La sección II de la ley, no declarada inconstitucional, modifica el régimen de tributación del IRPF y el IRAE para los campos adquiridos antes de julio de 2007, logrando un incremento en la recaudación estimada para 2012 en 18 millones de dólares destinados al Instituto Nacional de Colonización, que podría comprar entre 4.000 y 5.000 hectáreas más por año (la actual tasa de colonización es de 10.000 há/año). Al sumar ambas secciones el ICIR recaudaría unos 80 millones de dólares, o sea 0,9% de la recaudación de la DGI en 2012 (9.100 millones) y 18% de las exoneraciones impositivas de IRAE por concepto de zonas francas y Ley de Inversiones realizadas en 2010 (440 millones). La cifra no es tan despreciable si se la compara con la tributación del sector agropecuario calculados por la OPYPA (MGAP): en 2012 el agro aportó al fisco 316 millones de dólares, 39 de los cuales corresponderían a la sección I del ICIR (la cifra es una estimación ya que la primera cuota del impuesto se recaudó a fin de 2012).

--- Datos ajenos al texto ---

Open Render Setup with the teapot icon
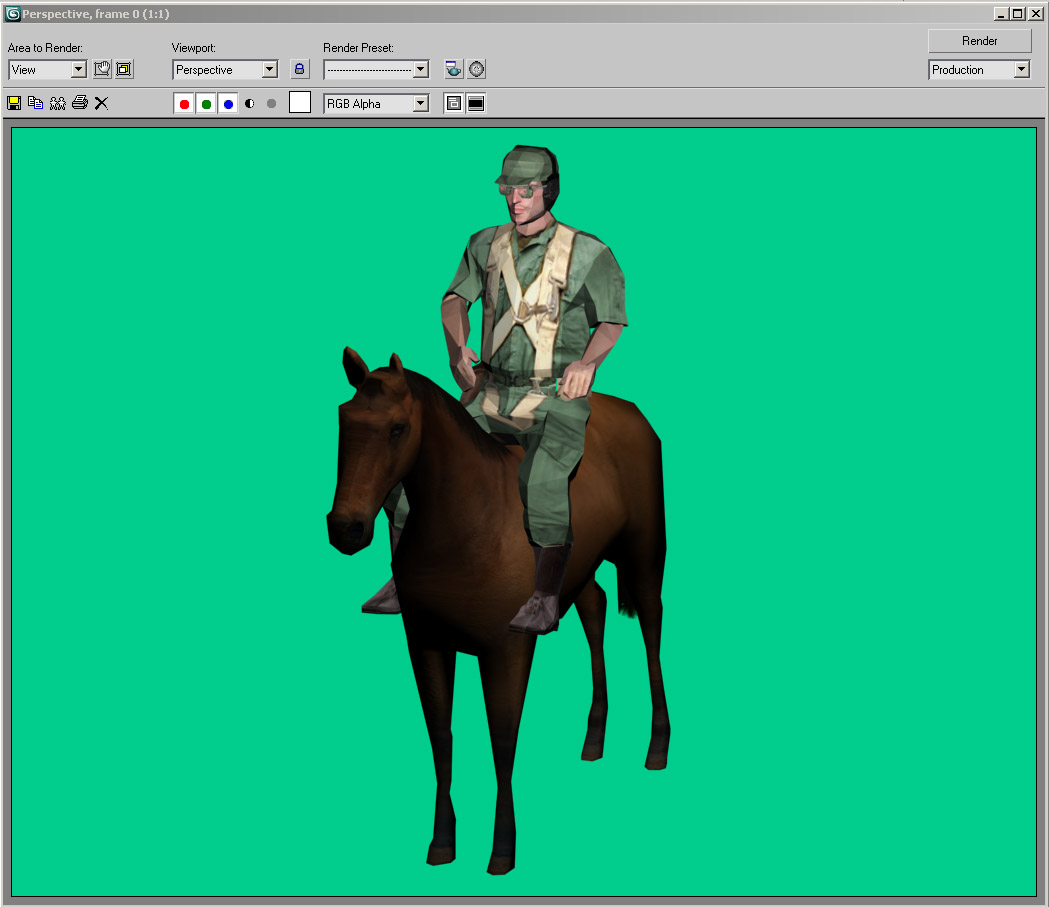point(454,69)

A esto hay que agregar que durante la discusión del ICIR se eliminó el Impuesto a la Enajenación de Semovientes, que se pagaba a las intendencias por la venta de ganado, con lo cual el Estado dejó de recaudar más de 25 millones de dólares anuales. Las cifras evidencian que más que un debate por la cantidad de dinero apropiado por el Estado, éste remite a una disputa sobre cómo se redistribuye la riqueza nacional. En este escenario la “coalición anti-ICIR” jugó fuerte: los abanderados fueron los históricos representantes de los dueños de la tierra (Asociación y Federación Rural), los medios ruralistas y los partidos de oposición. Pero la coalición también consiguió aliados en el gobierno, entre ellos el ministro de Ganadería, Tabaré Aguerre, ex presidente de la Asociación de Cultivadores de Arroz, y el vicepresidente Danilo Astori.
Los opositores al ICIR ganaron una primera batalla jurídica a caballo de la cual proponen no tocar el sistema impositivo. Lo positivo de este debate es que los pingos se ven en la cancha, y muestran los principales escollos para democratizar la riqueza socialmente producida, sea con el ICIR o con otros instrumentos al alcance del gobierno. La pregunta es si éste intentará utilizarlos.